Listed records.
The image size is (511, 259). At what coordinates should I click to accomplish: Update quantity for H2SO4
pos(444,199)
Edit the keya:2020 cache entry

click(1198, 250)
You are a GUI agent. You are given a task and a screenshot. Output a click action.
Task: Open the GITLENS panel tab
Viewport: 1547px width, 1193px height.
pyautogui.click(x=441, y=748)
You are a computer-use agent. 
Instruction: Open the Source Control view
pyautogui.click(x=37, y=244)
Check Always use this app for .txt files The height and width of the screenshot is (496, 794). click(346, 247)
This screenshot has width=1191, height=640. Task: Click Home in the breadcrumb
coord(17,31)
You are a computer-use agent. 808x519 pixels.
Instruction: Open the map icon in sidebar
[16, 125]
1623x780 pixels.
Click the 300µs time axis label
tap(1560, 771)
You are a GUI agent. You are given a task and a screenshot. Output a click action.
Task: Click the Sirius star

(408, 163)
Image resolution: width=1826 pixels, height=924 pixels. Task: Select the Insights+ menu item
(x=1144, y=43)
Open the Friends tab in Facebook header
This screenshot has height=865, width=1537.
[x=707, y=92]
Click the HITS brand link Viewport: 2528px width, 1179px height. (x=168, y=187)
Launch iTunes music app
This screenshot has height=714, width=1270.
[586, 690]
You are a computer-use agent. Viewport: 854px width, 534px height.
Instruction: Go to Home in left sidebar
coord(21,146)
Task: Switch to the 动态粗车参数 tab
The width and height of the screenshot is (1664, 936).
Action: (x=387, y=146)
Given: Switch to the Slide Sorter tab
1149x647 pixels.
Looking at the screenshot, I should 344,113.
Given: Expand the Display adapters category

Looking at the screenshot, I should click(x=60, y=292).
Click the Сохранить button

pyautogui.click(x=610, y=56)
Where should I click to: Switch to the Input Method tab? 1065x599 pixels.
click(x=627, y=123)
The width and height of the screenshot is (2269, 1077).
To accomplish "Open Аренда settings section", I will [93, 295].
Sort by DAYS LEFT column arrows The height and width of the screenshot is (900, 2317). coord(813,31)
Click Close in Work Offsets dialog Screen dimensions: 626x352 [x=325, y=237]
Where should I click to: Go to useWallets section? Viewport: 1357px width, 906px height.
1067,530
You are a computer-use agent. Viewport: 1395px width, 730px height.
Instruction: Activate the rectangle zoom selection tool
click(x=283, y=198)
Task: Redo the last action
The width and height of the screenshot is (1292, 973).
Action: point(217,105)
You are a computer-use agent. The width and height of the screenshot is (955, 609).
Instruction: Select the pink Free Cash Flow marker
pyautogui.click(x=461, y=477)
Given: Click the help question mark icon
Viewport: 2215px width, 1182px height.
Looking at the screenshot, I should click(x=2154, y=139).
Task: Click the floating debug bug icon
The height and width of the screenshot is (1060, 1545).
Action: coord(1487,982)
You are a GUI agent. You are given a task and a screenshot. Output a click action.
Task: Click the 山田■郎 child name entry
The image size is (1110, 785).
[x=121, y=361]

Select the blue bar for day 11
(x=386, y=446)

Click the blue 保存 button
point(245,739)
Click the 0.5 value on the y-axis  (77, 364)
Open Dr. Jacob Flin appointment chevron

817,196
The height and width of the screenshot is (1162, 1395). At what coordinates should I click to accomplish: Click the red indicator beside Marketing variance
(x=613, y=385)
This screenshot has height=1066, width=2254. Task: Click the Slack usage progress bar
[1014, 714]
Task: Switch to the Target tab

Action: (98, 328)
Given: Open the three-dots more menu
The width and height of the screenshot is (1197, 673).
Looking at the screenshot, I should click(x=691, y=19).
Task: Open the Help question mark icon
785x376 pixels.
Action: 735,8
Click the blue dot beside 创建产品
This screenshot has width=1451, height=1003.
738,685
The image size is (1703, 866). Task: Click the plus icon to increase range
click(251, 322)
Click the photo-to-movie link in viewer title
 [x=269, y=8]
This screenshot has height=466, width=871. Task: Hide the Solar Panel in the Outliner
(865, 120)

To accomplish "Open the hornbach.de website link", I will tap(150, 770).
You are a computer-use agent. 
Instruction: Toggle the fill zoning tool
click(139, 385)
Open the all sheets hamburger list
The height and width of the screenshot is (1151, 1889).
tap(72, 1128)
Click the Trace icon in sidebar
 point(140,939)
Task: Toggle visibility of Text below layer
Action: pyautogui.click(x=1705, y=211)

What you need to do.
Tally every line above that has the word "question", and report the total with no other words.

Response.
2